What is expected
Reformat the material below as a numbered list with one entry per line, leaving out blank lines and omitting the pictures.

Source data
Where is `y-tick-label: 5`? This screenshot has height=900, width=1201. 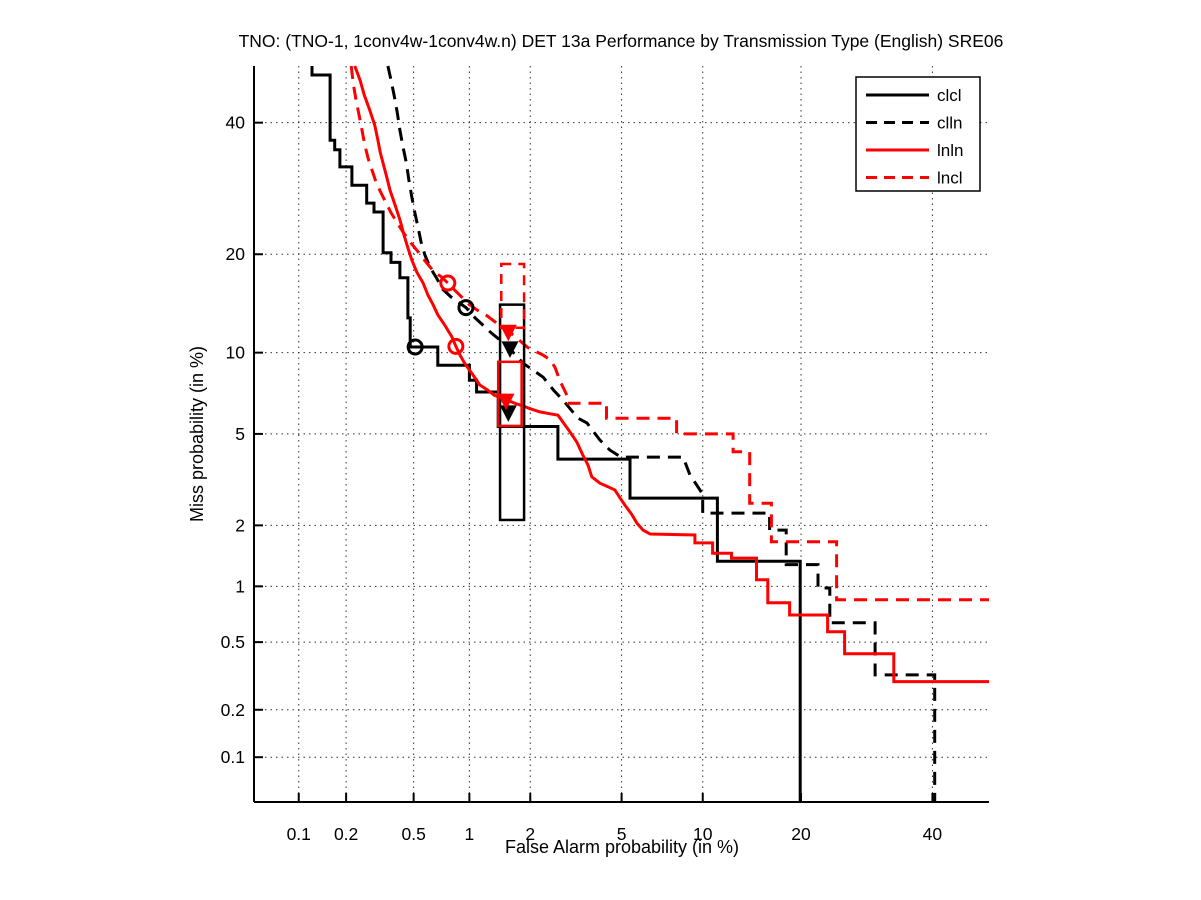
y-tick-label: 5 is located at coordinates (240, 434).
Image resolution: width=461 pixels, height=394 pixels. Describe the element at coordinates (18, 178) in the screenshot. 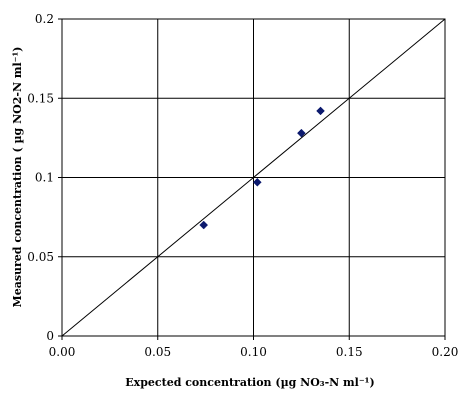

I see `y-axis-title: Measured concentration ( µg NO2-N ml⁻¹)` at that location.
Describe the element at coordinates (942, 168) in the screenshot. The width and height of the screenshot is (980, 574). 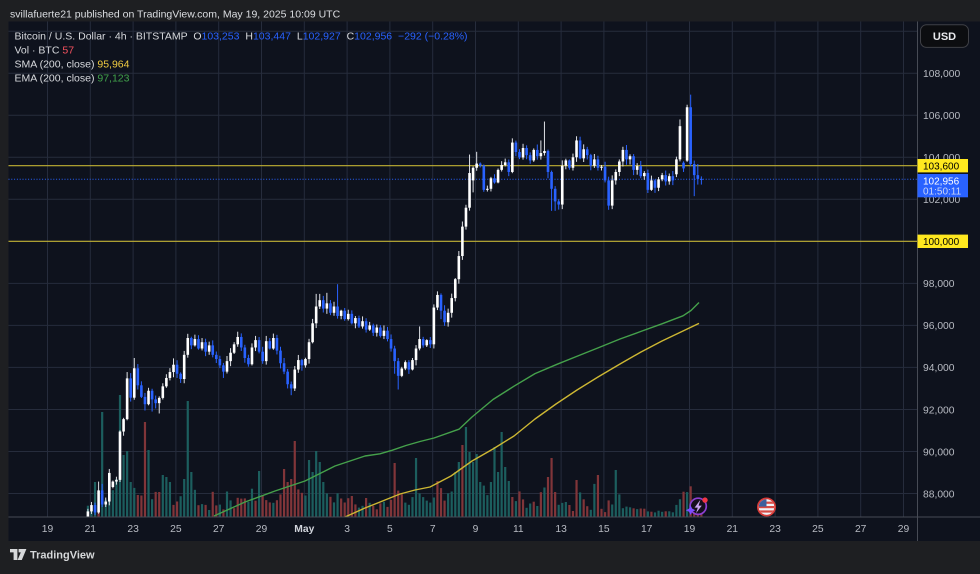
I see `svg-text: 103,600` at that location.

Solution to the problem
1. Where is `y-tick-label: 5`? This screenshot has height=900, width=1201. 
2. y-tick-label: 5 is located at coordinates (240, 434).
3. Image resolution: width=461 pixels, height=394 pixels. Describe the element at coordinates (18, 178) in the screenshot. 
4. I see `y-axis-title: Measured concentration ( µg NO2-N ml⁻¹)` at that location.
5. Describe the element at coordinates (942, 168) in the screenshot. The width and height of the screenshot is (980, 574). 
6. I see `svg-text: 103,600` at that location.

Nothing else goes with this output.